HLS Library Book Talk: Vice Patrol: Cops, Courts, and the Struggle over Urban Gay Life before Stonewall

Join the HLS Library on Tuesday March 8 at 12:30pm in Milstein West AB Wasserstein Hall for a HLS Library Book Talk! This event features a discussion on Vice Patrol: Cops, Courts, and the Struggle over Urban Gay Life before Stonewall with author Anna Lvovsky and panelists Janet Halley, Jill Lepore, and Ari Waldman. This event is free and will be recorded, and is open to all Harvard ID holders. A grab-and-go-lunch will be served after the event. If you, or an event participant, require disability-related accommodations, please contact Accessibility Services at [email protected]

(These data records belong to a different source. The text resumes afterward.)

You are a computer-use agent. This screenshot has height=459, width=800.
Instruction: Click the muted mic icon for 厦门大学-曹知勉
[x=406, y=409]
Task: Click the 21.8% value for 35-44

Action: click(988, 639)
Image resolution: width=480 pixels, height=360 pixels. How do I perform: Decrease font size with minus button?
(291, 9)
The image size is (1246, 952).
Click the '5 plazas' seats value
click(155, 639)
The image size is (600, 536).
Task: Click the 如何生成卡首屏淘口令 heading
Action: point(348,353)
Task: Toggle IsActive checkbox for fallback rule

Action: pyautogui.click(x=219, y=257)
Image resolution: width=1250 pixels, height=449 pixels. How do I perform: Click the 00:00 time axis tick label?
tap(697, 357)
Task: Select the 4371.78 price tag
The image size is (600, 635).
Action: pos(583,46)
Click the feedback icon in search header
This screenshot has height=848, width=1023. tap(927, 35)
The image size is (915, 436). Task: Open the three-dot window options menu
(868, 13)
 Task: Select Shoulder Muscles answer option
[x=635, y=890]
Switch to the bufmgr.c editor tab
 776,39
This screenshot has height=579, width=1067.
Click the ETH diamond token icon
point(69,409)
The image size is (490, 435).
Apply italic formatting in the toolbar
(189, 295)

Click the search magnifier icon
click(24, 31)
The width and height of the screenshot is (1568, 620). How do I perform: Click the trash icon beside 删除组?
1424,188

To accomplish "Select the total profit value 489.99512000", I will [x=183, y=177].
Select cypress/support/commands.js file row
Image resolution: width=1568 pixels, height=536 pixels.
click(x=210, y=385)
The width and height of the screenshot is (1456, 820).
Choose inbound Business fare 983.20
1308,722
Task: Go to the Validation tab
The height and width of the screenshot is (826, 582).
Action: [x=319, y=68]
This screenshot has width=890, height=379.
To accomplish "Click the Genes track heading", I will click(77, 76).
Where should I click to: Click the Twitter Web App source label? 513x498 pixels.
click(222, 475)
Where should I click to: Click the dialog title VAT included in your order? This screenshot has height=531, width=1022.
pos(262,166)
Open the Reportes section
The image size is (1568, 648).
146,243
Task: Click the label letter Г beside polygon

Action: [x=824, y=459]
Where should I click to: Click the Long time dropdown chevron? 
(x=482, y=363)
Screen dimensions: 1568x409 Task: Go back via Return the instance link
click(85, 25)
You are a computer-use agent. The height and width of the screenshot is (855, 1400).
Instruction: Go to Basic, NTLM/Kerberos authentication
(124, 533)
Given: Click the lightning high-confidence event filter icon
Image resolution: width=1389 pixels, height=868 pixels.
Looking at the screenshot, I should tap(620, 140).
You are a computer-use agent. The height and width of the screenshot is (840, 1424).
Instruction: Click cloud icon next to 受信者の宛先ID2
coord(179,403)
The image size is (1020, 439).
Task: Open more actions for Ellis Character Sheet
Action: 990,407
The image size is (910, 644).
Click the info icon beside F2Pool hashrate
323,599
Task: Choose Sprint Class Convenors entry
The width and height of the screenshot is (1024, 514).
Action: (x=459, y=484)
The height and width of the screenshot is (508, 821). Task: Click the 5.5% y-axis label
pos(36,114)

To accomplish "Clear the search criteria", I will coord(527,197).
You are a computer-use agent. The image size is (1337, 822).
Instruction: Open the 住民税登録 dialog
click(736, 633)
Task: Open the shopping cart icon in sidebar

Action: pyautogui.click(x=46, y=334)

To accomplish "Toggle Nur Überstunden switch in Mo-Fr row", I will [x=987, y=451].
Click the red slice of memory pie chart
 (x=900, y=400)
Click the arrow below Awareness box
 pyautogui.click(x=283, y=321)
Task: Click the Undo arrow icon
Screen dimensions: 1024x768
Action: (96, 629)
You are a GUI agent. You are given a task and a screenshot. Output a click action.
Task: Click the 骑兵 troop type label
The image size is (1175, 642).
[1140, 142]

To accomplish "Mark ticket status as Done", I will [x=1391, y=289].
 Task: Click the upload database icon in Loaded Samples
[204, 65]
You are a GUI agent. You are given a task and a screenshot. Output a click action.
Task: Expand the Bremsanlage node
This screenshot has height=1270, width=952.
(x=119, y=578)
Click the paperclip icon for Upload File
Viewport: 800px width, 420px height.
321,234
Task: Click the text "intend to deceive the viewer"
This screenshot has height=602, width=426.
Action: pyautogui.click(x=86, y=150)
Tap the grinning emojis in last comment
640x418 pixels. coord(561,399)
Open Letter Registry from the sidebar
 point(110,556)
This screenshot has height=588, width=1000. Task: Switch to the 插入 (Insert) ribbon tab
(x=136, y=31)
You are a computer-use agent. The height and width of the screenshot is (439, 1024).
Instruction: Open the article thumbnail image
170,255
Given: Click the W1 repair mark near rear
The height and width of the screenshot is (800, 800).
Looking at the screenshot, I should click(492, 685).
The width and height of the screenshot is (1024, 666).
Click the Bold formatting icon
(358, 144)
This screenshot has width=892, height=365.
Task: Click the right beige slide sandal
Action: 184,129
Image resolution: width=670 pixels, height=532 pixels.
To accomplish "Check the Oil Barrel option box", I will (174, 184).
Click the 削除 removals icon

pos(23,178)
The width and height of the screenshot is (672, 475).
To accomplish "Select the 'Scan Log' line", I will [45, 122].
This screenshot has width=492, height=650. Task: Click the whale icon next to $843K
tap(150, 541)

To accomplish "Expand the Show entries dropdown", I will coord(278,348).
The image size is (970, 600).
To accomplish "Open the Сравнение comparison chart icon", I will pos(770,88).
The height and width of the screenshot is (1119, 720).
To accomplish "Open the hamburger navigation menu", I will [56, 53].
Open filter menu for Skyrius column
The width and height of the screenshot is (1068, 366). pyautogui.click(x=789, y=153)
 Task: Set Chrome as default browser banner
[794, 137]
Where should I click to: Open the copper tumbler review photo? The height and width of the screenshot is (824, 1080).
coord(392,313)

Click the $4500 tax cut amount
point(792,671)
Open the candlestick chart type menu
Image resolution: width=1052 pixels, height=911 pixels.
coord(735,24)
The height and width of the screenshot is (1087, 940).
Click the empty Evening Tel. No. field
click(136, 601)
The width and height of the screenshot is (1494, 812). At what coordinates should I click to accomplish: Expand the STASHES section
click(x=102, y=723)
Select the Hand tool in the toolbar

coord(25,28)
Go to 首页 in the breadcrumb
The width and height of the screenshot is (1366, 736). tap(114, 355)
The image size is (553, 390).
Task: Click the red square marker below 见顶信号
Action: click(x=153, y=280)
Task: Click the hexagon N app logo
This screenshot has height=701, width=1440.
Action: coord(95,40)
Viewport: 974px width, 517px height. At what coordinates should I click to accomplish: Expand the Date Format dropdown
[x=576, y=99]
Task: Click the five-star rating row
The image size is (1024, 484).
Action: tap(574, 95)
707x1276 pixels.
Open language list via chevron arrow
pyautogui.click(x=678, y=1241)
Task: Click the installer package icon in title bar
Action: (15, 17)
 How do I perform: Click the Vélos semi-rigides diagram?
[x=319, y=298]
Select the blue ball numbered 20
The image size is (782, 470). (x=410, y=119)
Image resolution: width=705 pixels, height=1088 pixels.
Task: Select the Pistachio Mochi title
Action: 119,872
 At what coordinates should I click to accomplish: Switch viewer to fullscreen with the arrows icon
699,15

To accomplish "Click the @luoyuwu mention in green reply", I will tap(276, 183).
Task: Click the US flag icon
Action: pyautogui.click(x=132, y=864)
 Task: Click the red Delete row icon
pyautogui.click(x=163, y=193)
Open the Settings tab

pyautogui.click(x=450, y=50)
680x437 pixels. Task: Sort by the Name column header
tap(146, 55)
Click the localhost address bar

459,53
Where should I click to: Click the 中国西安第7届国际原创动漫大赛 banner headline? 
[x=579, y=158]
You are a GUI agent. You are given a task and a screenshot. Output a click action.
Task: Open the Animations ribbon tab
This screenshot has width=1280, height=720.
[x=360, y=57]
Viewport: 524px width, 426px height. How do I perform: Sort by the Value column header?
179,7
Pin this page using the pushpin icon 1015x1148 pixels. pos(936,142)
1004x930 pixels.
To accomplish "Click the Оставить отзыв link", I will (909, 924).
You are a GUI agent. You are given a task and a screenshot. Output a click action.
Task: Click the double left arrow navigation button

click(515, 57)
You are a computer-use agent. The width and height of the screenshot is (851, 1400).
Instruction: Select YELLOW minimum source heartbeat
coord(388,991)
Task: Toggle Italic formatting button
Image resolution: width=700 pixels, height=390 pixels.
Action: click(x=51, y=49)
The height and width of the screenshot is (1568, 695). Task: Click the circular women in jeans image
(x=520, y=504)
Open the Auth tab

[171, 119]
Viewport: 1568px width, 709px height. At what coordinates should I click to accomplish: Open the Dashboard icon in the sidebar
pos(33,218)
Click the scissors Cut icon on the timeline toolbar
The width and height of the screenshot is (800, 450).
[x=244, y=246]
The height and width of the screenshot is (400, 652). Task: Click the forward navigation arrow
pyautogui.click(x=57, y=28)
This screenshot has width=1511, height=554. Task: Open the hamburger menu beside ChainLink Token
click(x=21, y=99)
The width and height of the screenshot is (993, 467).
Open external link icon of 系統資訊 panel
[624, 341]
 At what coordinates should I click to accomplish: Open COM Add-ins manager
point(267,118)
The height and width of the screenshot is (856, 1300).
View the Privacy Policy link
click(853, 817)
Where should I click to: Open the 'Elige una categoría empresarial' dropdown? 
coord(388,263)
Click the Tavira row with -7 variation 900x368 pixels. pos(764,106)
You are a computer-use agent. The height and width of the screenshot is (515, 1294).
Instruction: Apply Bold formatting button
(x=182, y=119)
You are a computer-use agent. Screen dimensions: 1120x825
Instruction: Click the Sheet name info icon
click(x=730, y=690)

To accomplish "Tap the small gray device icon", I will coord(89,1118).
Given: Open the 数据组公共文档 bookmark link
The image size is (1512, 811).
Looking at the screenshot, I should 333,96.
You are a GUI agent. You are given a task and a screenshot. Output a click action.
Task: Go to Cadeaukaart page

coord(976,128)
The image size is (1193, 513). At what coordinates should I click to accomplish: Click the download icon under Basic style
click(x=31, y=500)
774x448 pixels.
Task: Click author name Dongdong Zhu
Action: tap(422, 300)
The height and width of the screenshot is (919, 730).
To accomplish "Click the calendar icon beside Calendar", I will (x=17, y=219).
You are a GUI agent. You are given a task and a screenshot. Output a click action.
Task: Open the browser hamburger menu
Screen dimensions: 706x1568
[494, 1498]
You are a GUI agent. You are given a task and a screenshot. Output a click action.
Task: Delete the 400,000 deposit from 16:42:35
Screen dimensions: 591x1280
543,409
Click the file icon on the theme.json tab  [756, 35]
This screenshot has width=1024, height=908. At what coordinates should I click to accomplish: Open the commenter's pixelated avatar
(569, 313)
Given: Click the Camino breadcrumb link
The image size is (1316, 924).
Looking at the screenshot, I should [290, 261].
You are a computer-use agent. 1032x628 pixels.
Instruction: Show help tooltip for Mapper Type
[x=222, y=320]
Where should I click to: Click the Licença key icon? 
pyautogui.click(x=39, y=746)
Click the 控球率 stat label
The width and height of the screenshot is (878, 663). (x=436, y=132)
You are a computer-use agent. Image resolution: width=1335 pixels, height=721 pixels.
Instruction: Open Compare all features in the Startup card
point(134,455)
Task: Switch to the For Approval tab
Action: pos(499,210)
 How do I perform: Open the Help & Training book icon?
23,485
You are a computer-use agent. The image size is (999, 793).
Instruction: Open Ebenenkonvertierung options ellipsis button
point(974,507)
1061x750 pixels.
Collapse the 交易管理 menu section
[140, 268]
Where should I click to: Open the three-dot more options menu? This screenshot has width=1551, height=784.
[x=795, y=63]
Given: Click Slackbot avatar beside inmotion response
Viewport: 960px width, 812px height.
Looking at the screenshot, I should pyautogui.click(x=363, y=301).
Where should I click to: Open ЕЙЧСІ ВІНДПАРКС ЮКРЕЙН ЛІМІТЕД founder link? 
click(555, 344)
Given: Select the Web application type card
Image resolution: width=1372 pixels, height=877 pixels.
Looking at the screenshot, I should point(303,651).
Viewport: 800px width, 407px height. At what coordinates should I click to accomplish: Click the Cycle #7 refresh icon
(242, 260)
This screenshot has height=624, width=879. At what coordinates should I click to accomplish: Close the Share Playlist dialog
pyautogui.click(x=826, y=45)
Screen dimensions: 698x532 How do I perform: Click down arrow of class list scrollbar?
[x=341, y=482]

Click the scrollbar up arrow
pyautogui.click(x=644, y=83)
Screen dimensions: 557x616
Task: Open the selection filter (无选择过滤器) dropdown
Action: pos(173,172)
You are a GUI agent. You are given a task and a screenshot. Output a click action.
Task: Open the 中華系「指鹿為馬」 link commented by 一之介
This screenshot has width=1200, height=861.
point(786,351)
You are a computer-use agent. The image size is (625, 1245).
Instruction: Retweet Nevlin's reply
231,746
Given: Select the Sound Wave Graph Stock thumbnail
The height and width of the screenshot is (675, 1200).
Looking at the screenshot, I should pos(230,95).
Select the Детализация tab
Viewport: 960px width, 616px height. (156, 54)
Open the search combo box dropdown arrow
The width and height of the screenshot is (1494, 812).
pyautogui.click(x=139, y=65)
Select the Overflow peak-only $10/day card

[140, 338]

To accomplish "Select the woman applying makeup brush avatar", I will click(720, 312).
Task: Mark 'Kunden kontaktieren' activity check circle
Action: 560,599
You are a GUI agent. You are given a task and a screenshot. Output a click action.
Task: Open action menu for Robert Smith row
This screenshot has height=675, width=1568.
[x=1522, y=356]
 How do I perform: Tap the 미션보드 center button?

More about the book from The University of Chicago Press: “In Vice Patrol, Anna Lvovsky…[traces] the tactics used to criminalize, profile, and suppress gay life from the 1930s through the 1960s, and the surprising controversies those tactics often inspired in court. Lvovsky shows that the vice squads’ campaigns stood at the center of live debates about not only the law’s treatment of queer people, but also the limits of ethical policing, the authority of experts, and the nature of sexual difference itself—debates that had often unexpected effects on the gay community’s rights and freedoms. Examining those battles, Vice Patrol enriches understandings of the regulation of queer life in the twentieth century and disputes about police power that continue today.”